Introduction

treesiftr is a Shiny application for visualizing the relationship between phylogenetic trees and phylogenetic data. Phylogenetic trees are crucial to the study of comparative biology, taxonomy, and evolution. However, understanding how to read a phylogenetic tree, and how a phylogenetic tree relates to underlying phylogenetic data, remain challenging.

In today’s lab exercise, we will learn about a phylogenetic matrix, and then use the data in the matrix to visualize a phylogenetic tree.

The fossil bear matrix

The data matrix included with treesiftr is a matrix of binary (“0” and “1”) characters compiled to estimate a topology of living and extinct bear species [@abella12]. This matrix is fairly typical in size for a paleontological matrix, comprising 62 characters. It is, however, atypically complete, with only 18% missing data. In the following exercises, missing data will be represented by a thin black line. The “0” state will be represented in pale blue, and the “1” in brown.

treesiftr

Navigate to the treesiftr application.

On the left-hand side of the interface, there are two places for numeric input. One controls where in the matrix to start visualizing characters. For example, entering character “6” will tell treesiftr to begin visualizing from the 6th character in a matrix. The input below tells treesiftr how many characters to visualize at the tips of the tree. The minimum is two. The start and end points of character visualizations are noted in the upper left-hand corner of the visualization.

There are also two checkboxes. Leave these unchecked until otherwise noted.

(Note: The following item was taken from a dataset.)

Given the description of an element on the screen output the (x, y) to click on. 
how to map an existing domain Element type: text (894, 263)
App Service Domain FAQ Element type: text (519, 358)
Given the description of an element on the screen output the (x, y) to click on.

treesiftr works by subsetting a phylogenetic matrix by user input. Then, a parsimony tree is constructed in Phangorn from the user-defined subset. The tree is scored under both parsimony and Lewis’ Mk model for discrete character data. The data and tree are then visualized using ggtree, based upon the ggplot2 package. This application makes use of Shiny to provide a graphical interface, but there is a second included tutorial for more experienced users of the R statistical language.

Parsimony Questions

  1. Visualize characters 1 and 2. What is the parsimony score for this character set. Click “Do you want to print the parsimony score?” in the infterface to check your answer.

  2. Visualize characters 2 and 3. What monophyletic group from tree 1 is no longer on this tree? Click below for the answer

  3. What is the parsimony score of the 31-34 character set? Click “Do you want to print the parsimony score?” in the infterface to check your answer.

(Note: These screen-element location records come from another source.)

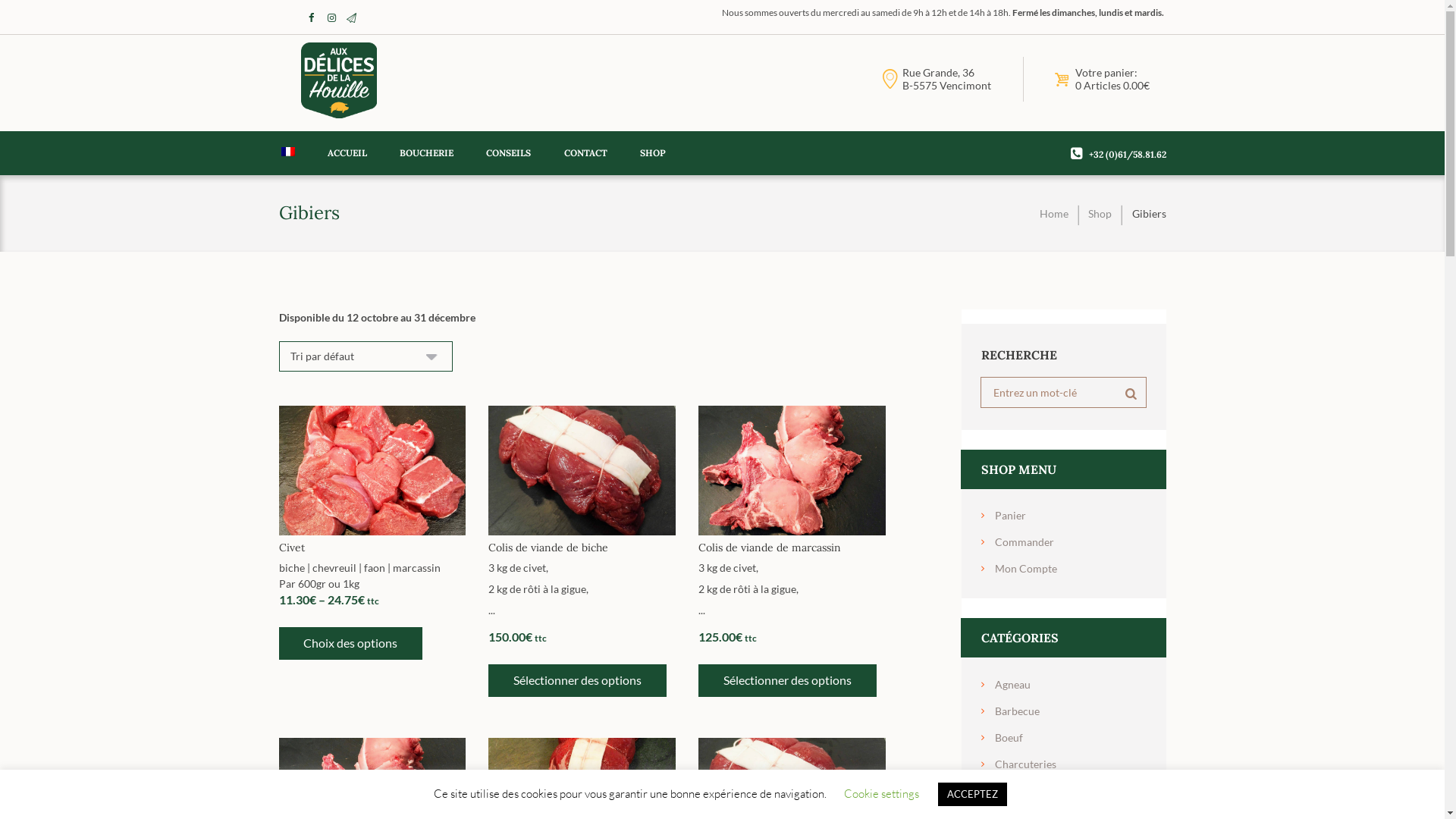
Charcuteries Element type: text (1025, 763)
+32 (0)61/58.81.62 Element type: text (1127, 154)
BOUCHERIE Element type: text (426, 153)
CONSEILS Element type: text (508, 153)
Boeuf Element type: text (1008, 737)
Mon Compte Element type: text (1025, 567)
Colis Element type: text (1006, 790)
Shop Element type: text (1099, 213)
Choix des options Element type: text (351, 643)
ACCUEIL Element type: text (346, 153)
Barbecue Element type: text (1016, 710)
Cookie settings Element type: text (881, 793)
ACCEPTEZ Element type: text (972, 794)
CONTACT Element type: text (585, 153)
Commander Element type: text (1024, 541)
Civet Element type: text (291, 547)
SHOP Element type: text (652, 153)
Search for: Element type: hover (1063, 392)
Colis de viande de marcassin Element type: text (769, 547)
Home Element type: text (1053, 213)
Agneau Element type: text (1012, 683)
Colis de viande de biche Element type: text (548, 547)
Panier Element type: text (1010, 514)
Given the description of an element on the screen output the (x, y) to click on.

  4. Which character, 8, 9 or 10, represents a reveral?

  5. What information would we need to decide if the “1” state possesed by Zaragocyon_daamsi is an autapomorphy?

  6. Click the switch that says “Do you want to print the likelihood score under the Mk model?” and the switch that says “Do you want to print the parsimony score?”. Do all characters with the same parsimony score have the same likelihood score?

  7. Compare characters 46-49 and 47-50. Why does set 47-50 have a better likelihood than 46-49?

  8. What is the relationship between the likelihood score and increasing the number of characters visualized?

  9. What is the minimum number adding a character can add to the parsimony score?

  10. These trees are fully resolved. Based on your exploration of the data, does this degree of resolution make sense?